By day he was an accountant. He worked in town in a small upstairs office with no heating, and on winter evenings he would earn us a little extra money doing tax returns for the few farmers that the village had left. ‘Treat pennies,’ he called it. As soon as the autumn nights drew in, farmers or their wives would start to appear at our door, bearing carrier bags of receipts and bank statements bundled together with twine. My father would scatter these across the kitchen table as he scanned them for some kind of order, until my mother flipped and banished him and the mess to the spare room.
By the time the pale spring nights returned, the papers had gone from the house, and my father was back to his racing calculations. As for me, I was already counting the days until the long school holiday, when I could get up each morning to scour the fields, or tinker with my collection. I would do this all through the summer, filling my days with creation and invention, until one day autumn would arrive, and I would be forced to pack up my bag, put on my clean uniform and return to school.
This was the rhythm of our lives, marked by afternoons in the shop and the closing down and opening up again of the seasons.
As I got older, our rhythms changed – but only on the surface. Underneath, we still turned on the same rotation.

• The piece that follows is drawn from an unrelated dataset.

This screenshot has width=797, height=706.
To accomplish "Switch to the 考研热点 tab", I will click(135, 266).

As the War diminished imports and drove the currency down, my mother’s hours in the shop were cut, sliced away so thinly that at first it was barely noticeable, until one day she wasn’t working there at all. Instead, she would clean the house daily, scrubbing at the skirting boards, uprooting the plates and bowls and baking trays to detox the insides of cupboards, using homemade cleaning fluids that made the whole house smell of vinegar. When she had finished, she would draw up lists of home improvements for my father to do when he staggered in from work – tasks he ignored or passed on to me. I shrugged them off. As my peers threw themselves into rumours and parties and each other, I threw myself more and more into my collection. From simply tinkering with the breaking apart and reconstituting of objects, my explorations started to gain direction. I borrowed books from the school library and spent my lunchtimes scouring the internet. I became obsessed with the ways things worked, building and rebuilding machines that fit together as precisely as the days I built them in. In this way, I made certain my routine stayed rigid, so there would be no room in it for anyone else. It was easier, I told myself. I didn’t want friends anyway. I used my well-honed skills of maintenance and systematic research to look for a way to move out.

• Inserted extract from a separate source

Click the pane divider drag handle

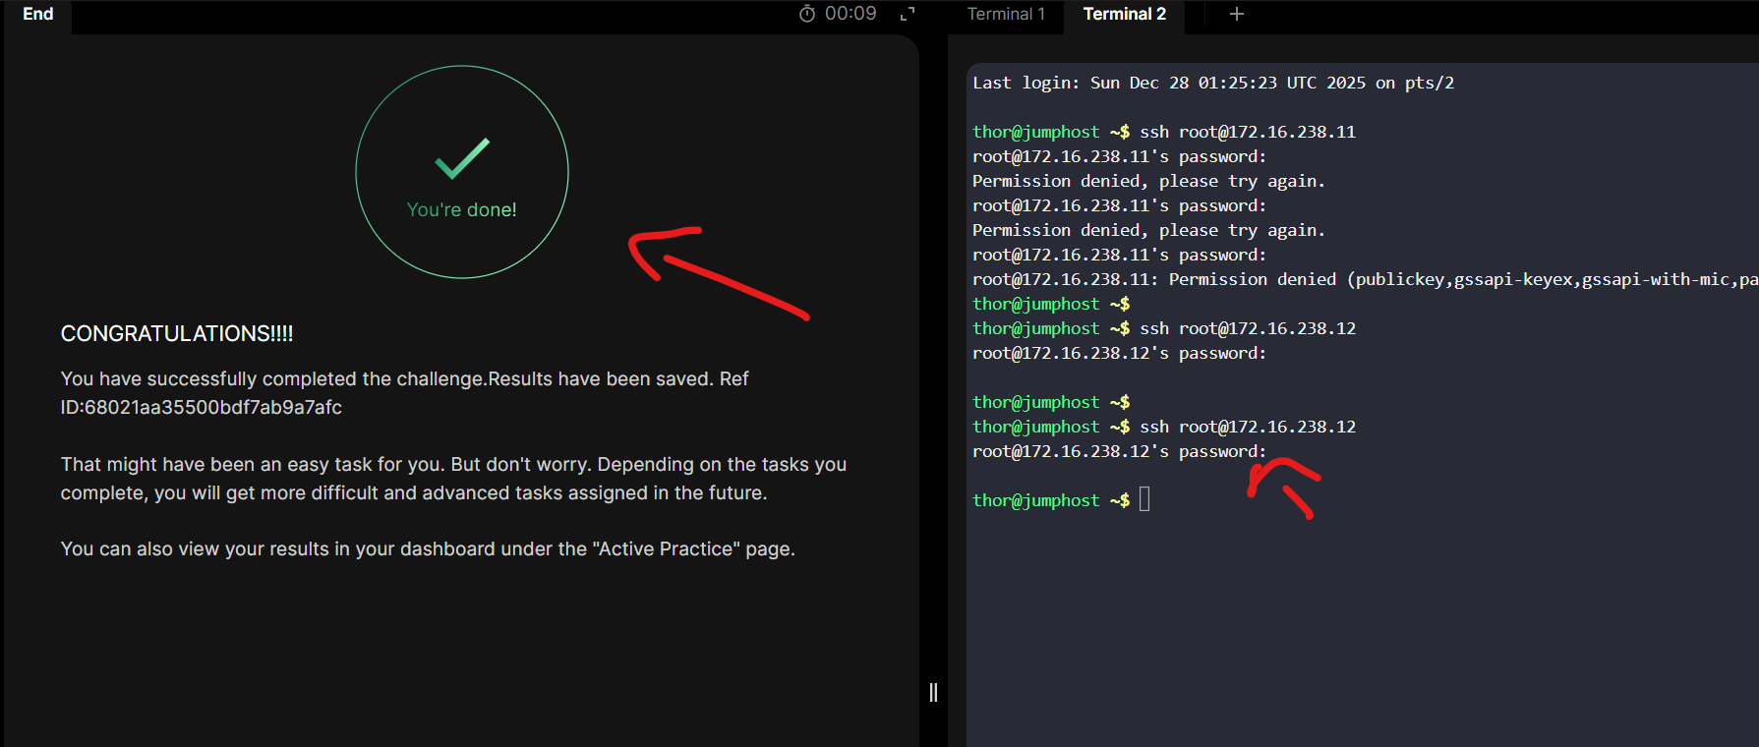point(933,692)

Sometimes on long nights, it is so easy to imagine my father still in the blue and yellow kitchen, surrounded by receipts for animal feed and tractor parts, and my mother fretting at him, the whole village shut tight and warm in their own little dramas in their own little rooms.
*
The ground here is rock-strewn and tussocky. My shadow stretches across it like a fractured version of myself, and I have to tread slowly to avoid ankle-grabbing dips and burrows. I’ve been walking under trees for most of the day, the sun’s position obscured by branches and new leaves so that I only have a vague notion of where I am and in which direction I am walking. I am following a path which occasionally thins and peters out, only to emerge again a few metres later. It might not be a path at all. I follow it all the same.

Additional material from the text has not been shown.